**EXERCISE OBJECTIVE**
Find each line of the entries with the string "Choose", please, and copy it.

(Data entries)
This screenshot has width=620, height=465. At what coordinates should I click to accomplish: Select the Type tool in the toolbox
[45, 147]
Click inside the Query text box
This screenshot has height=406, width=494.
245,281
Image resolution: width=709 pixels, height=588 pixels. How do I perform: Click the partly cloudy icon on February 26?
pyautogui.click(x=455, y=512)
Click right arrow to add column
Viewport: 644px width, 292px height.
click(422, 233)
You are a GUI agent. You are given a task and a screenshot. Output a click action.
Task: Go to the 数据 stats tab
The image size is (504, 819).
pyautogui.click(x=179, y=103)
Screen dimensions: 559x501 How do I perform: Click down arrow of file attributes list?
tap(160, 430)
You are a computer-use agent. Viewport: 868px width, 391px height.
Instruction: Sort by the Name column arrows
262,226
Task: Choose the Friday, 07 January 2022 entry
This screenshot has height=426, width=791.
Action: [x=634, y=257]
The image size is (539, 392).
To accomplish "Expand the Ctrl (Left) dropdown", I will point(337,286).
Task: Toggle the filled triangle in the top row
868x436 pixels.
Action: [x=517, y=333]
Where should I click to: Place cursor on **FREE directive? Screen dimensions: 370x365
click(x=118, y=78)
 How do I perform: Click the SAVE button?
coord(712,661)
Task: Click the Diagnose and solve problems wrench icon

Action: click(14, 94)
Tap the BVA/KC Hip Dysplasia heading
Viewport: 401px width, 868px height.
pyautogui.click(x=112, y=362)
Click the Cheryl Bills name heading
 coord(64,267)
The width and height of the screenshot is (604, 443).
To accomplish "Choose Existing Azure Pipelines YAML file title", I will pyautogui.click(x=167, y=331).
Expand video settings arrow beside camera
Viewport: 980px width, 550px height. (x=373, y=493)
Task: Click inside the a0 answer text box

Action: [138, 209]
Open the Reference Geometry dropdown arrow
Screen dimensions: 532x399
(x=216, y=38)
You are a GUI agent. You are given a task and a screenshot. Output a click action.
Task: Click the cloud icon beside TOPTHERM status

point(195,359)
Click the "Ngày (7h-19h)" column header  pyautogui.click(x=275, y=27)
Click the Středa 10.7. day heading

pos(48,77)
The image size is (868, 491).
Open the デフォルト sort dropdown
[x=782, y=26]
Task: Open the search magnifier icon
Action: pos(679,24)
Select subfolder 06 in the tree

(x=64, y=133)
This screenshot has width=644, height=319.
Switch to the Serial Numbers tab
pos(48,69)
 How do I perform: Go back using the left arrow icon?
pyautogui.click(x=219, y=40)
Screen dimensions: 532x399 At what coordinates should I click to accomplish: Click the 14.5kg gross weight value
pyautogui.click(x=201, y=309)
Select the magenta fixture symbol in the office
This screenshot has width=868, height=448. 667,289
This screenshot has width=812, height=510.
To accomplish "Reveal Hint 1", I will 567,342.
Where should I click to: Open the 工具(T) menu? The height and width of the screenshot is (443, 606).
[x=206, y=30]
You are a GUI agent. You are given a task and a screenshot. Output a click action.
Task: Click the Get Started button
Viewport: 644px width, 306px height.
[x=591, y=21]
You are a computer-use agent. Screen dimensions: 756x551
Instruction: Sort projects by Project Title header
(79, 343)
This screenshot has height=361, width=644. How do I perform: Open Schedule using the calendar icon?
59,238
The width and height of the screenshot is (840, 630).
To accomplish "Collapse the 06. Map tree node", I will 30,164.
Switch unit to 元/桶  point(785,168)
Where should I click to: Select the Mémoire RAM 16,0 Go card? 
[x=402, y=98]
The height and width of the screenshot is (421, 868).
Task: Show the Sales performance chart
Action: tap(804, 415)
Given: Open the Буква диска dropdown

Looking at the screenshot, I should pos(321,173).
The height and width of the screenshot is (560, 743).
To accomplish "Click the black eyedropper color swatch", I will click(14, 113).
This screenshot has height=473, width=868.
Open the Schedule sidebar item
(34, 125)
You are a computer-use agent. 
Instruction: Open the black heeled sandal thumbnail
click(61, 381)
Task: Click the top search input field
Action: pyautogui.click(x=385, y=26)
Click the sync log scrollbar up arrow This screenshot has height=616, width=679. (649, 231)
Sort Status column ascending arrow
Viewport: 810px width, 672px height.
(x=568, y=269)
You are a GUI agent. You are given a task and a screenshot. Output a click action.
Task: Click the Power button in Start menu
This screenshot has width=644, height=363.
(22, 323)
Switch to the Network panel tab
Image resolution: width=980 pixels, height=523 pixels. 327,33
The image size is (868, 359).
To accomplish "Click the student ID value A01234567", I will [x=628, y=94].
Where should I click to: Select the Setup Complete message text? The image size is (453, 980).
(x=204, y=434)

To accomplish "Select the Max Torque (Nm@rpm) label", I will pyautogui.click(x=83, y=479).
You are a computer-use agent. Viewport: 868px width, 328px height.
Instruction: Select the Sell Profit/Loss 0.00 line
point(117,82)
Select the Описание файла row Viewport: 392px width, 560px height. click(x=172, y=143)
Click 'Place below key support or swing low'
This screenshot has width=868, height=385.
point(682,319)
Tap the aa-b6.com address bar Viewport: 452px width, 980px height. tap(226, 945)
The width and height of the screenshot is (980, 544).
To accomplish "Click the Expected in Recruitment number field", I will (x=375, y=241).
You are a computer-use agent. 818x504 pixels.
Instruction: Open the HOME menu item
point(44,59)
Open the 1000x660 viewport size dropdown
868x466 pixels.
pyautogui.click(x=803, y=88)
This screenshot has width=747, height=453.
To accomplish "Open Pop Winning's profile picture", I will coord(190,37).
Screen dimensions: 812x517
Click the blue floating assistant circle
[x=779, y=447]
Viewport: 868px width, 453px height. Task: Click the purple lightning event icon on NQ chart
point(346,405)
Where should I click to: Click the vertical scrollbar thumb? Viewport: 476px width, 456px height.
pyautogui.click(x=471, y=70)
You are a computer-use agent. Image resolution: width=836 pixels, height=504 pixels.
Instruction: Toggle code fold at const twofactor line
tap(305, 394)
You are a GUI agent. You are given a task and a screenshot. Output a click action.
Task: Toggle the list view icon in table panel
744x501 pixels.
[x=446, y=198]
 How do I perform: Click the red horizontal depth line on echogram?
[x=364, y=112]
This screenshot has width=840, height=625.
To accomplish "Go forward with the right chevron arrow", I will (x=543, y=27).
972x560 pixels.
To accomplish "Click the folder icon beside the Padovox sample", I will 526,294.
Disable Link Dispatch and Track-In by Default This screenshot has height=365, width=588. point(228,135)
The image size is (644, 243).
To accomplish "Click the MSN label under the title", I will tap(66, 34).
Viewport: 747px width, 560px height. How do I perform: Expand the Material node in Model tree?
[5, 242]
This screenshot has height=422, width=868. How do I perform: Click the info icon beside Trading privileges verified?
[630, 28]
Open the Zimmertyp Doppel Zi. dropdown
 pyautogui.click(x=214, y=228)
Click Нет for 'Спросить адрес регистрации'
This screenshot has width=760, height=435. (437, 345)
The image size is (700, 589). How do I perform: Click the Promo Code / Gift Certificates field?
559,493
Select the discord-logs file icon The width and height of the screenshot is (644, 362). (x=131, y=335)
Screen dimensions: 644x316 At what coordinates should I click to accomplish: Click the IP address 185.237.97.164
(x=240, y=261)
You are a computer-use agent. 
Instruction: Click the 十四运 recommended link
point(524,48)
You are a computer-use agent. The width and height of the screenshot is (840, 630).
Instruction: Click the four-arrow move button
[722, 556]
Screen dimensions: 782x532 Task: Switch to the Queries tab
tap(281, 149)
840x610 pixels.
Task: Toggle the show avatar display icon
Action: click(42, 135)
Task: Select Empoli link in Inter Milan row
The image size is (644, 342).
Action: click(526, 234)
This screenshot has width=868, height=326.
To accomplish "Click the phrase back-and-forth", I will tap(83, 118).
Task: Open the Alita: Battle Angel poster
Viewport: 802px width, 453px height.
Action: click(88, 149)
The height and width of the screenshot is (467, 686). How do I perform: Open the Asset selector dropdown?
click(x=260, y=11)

**RESULT**
Task: Choose the Friday, 07 January 2022 entry
To accomplish "Choose Existing Azure Pipelines YAML file title", I will pyautogui.click(x=167, y=331).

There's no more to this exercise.